BEGIN

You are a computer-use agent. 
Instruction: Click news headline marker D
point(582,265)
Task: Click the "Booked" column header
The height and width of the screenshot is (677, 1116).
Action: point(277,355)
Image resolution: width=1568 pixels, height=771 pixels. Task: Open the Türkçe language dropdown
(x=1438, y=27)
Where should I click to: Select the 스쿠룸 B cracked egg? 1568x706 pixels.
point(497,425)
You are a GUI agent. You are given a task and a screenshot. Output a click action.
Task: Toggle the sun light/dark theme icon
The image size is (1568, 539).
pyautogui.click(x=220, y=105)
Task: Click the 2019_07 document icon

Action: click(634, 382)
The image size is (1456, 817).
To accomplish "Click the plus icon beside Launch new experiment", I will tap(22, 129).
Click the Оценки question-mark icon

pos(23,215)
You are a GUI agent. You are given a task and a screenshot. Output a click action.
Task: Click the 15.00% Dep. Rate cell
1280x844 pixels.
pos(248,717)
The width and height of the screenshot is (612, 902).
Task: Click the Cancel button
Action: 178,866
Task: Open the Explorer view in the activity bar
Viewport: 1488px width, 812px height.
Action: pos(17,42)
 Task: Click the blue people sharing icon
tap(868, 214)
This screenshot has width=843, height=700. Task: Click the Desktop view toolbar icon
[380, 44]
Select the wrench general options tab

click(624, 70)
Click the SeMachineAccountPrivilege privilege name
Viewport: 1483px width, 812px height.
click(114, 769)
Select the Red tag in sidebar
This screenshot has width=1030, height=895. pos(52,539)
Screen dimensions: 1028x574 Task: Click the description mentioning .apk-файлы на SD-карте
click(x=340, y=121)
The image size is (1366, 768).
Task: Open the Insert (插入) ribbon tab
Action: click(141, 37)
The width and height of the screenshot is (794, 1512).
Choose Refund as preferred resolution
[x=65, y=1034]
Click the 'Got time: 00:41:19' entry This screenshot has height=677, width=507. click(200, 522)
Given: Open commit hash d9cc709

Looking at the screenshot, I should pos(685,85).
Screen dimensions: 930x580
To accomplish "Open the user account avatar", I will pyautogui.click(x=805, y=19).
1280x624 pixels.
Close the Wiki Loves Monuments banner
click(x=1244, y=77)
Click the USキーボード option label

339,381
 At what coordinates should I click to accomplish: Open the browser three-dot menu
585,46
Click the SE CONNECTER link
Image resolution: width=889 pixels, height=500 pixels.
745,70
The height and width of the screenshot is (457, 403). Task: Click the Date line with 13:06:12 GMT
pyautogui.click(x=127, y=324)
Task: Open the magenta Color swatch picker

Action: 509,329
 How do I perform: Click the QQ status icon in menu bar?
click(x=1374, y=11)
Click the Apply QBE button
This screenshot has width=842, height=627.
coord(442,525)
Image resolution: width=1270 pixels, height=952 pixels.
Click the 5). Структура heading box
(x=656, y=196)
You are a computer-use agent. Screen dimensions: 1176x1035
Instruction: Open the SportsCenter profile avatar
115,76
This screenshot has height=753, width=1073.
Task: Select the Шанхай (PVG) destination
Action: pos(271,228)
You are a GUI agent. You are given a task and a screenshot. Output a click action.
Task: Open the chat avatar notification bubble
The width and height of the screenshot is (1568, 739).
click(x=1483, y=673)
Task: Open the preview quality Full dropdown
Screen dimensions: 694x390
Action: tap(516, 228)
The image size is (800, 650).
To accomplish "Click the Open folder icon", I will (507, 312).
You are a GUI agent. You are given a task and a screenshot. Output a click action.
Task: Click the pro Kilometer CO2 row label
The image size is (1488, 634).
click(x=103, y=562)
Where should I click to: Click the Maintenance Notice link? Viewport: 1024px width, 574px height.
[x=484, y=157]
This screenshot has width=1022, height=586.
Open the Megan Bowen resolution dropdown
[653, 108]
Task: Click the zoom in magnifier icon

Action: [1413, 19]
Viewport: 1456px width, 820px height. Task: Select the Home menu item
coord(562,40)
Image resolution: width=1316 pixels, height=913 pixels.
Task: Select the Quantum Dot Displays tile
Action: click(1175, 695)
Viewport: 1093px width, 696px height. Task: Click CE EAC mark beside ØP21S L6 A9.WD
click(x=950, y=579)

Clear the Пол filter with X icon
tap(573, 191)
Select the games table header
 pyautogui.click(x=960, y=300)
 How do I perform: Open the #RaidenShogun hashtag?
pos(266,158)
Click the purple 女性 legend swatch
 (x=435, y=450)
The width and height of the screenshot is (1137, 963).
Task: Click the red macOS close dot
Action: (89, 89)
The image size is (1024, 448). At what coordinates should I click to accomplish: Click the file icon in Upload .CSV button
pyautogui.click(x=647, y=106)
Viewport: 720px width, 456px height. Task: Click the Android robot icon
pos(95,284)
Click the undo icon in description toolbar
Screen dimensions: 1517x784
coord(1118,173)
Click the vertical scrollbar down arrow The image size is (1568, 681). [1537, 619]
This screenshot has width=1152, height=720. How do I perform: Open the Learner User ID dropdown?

END

→ **BRIEF**
In the records above, find each line with the word "computer" and copy it.

→ **TASK RESPONSE**
You are a computer-use agent. 
You are a computer-use agent. Screen dimensions: 1176x1035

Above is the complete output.